- _Listed entries_:

<<<<

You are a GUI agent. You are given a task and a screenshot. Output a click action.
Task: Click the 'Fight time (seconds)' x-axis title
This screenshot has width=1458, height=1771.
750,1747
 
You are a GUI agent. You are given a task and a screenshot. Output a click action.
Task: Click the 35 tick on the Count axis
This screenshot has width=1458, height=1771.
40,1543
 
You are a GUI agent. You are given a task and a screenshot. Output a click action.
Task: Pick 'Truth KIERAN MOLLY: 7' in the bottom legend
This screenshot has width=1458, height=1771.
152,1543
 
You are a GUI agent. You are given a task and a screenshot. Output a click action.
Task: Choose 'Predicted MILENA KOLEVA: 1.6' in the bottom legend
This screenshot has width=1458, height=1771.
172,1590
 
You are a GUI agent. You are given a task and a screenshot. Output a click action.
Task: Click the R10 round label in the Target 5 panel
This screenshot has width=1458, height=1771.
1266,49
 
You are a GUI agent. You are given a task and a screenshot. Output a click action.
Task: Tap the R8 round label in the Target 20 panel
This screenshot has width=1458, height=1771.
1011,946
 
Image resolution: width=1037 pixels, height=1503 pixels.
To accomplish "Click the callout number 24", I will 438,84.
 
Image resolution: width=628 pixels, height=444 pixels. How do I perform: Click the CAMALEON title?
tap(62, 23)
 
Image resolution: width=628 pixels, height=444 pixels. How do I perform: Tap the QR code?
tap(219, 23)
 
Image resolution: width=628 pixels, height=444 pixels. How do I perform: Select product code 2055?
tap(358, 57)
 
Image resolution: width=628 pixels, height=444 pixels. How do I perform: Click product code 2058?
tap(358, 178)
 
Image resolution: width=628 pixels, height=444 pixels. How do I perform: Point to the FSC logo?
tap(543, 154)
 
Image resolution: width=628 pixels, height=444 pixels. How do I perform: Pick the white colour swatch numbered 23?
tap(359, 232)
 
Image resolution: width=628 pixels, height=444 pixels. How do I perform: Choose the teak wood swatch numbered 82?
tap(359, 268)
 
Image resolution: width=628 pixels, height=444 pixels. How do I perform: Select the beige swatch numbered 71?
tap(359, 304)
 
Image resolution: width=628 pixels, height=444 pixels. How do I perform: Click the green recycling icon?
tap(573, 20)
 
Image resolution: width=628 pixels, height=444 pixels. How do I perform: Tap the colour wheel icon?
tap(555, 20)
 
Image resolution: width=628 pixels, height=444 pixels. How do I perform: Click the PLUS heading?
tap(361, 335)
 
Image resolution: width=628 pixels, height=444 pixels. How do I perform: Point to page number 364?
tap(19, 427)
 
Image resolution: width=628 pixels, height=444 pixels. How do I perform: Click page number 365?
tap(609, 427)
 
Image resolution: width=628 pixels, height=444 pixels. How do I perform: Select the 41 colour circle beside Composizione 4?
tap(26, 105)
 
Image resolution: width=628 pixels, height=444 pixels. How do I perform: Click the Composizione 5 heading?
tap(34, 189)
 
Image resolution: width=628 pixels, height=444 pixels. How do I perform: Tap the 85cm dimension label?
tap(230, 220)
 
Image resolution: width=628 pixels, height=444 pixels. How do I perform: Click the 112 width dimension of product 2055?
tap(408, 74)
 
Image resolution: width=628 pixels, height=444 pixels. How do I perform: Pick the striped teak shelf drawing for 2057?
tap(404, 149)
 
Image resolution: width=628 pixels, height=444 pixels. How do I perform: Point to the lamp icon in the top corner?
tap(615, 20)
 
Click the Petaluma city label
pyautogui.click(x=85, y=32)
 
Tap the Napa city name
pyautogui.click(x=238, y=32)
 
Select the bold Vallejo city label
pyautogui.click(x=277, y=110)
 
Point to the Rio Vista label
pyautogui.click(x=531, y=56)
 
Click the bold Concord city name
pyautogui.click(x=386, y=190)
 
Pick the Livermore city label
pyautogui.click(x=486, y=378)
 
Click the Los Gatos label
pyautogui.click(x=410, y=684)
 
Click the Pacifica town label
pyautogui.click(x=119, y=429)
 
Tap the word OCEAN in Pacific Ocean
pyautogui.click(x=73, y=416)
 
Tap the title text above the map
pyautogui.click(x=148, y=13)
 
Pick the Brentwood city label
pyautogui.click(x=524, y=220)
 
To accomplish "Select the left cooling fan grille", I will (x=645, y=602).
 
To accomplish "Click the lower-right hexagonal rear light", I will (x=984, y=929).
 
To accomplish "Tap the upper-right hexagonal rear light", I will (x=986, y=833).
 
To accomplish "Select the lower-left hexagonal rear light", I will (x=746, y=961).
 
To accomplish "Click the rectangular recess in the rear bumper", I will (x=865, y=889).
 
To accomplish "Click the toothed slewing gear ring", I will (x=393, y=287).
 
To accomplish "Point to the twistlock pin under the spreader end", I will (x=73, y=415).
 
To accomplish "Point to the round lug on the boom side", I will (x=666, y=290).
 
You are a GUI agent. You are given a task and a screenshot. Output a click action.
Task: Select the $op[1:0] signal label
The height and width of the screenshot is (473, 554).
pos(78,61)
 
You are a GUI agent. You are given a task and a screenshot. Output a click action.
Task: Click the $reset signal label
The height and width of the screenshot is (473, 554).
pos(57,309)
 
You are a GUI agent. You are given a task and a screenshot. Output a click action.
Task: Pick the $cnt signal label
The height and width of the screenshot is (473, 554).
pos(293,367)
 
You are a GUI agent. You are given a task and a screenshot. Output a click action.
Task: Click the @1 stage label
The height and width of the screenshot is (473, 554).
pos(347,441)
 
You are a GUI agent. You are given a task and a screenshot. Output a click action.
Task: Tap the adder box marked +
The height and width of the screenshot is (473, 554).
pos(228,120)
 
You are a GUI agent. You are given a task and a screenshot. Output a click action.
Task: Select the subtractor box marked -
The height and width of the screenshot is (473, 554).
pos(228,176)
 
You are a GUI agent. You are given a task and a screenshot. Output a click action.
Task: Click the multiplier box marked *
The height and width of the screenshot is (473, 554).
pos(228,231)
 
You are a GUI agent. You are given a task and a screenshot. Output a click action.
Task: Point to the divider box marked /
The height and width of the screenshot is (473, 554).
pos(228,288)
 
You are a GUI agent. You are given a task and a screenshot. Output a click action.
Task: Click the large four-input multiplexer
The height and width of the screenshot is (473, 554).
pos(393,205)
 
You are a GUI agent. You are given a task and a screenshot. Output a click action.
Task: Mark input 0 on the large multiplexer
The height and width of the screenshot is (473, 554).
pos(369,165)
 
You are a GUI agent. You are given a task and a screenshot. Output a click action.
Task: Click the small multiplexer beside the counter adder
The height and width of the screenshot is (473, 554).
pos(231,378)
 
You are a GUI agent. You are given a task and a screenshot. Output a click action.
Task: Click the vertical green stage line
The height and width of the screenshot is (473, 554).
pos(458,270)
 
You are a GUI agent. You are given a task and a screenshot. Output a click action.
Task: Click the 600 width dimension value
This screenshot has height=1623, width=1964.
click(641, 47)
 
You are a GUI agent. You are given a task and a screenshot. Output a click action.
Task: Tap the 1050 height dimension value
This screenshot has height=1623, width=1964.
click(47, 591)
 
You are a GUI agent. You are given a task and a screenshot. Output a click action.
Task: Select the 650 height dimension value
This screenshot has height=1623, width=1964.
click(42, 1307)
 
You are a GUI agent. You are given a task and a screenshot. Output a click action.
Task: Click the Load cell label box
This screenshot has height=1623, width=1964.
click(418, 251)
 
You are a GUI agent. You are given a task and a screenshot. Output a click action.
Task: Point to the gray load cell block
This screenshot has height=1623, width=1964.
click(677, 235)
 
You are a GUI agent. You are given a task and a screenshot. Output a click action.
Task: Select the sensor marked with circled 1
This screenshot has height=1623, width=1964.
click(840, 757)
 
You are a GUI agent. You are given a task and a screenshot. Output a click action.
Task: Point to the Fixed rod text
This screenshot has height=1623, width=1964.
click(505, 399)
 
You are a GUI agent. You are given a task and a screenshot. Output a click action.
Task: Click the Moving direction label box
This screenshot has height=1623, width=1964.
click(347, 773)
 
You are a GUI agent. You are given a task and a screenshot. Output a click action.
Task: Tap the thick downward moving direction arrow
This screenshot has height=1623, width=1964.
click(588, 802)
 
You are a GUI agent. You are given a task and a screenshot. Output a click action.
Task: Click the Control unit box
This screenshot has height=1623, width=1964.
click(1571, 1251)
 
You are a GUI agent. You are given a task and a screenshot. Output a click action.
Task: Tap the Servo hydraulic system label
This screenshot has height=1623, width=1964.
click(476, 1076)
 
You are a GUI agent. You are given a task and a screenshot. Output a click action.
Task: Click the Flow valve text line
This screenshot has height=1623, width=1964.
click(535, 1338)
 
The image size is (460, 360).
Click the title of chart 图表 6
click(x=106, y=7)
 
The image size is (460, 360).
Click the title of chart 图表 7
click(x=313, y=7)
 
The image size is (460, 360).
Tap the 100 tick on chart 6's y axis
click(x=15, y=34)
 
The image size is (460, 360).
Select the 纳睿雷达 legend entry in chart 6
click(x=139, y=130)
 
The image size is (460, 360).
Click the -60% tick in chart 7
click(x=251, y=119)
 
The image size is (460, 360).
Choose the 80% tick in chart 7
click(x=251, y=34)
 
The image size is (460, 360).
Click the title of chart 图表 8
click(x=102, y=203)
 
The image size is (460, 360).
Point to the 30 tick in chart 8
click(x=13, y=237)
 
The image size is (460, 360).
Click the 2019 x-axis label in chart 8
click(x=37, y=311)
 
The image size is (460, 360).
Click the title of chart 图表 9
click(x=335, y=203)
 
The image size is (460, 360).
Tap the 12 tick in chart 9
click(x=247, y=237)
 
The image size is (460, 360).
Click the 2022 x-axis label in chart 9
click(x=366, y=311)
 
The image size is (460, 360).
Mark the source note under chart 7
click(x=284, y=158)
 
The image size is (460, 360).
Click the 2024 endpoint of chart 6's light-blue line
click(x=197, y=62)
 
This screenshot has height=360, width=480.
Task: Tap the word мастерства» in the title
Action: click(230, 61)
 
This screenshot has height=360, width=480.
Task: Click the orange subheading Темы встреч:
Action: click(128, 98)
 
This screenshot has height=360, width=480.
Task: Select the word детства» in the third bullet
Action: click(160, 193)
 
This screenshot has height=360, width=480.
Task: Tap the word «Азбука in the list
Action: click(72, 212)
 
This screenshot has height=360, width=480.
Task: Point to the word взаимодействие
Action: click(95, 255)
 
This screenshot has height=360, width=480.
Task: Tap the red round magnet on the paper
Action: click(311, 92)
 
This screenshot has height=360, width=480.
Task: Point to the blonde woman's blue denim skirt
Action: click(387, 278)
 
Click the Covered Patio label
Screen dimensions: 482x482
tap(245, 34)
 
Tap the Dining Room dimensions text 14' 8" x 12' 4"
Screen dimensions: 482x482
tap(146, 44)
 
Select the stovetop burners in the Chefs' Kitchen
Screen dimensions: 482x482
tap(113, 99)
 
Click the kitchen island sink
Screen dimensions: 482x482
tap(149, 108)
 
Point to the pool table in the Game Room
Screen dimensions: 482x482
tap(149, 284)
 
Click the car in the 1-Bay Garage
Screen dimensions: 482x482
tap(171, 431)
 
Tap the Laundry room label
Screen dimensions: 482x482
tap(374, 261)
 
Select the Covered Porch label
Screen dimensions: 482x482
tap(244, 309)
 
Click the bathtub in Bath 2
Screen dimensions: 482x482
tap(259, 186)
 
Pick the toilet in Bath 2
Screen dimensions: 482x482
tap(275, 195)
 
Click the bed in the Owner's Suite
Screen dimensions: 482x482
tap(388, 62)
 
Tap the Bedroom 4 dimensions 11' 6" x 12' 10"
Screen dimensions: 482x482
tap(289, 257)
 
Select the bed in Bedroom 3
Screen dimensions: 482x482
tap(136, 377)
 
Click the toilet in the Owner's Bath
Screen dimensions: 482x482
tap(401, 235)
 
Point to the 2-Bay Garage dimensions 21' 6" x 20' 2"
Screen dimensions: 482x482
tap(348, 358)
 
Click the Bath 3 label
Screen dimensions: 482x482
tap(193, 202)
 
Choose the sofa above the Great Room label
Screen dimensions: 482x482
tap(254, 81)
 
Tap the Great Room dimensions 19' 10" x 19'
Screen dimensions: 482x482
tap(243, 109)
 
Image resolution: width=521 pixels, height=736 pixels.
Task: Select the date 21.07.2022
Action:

>>>>

- _Aim of the exercise_:
Tally the lines in the items above that contain the string "blue". Reply with that number alone.

- _Result for this exercise_:
2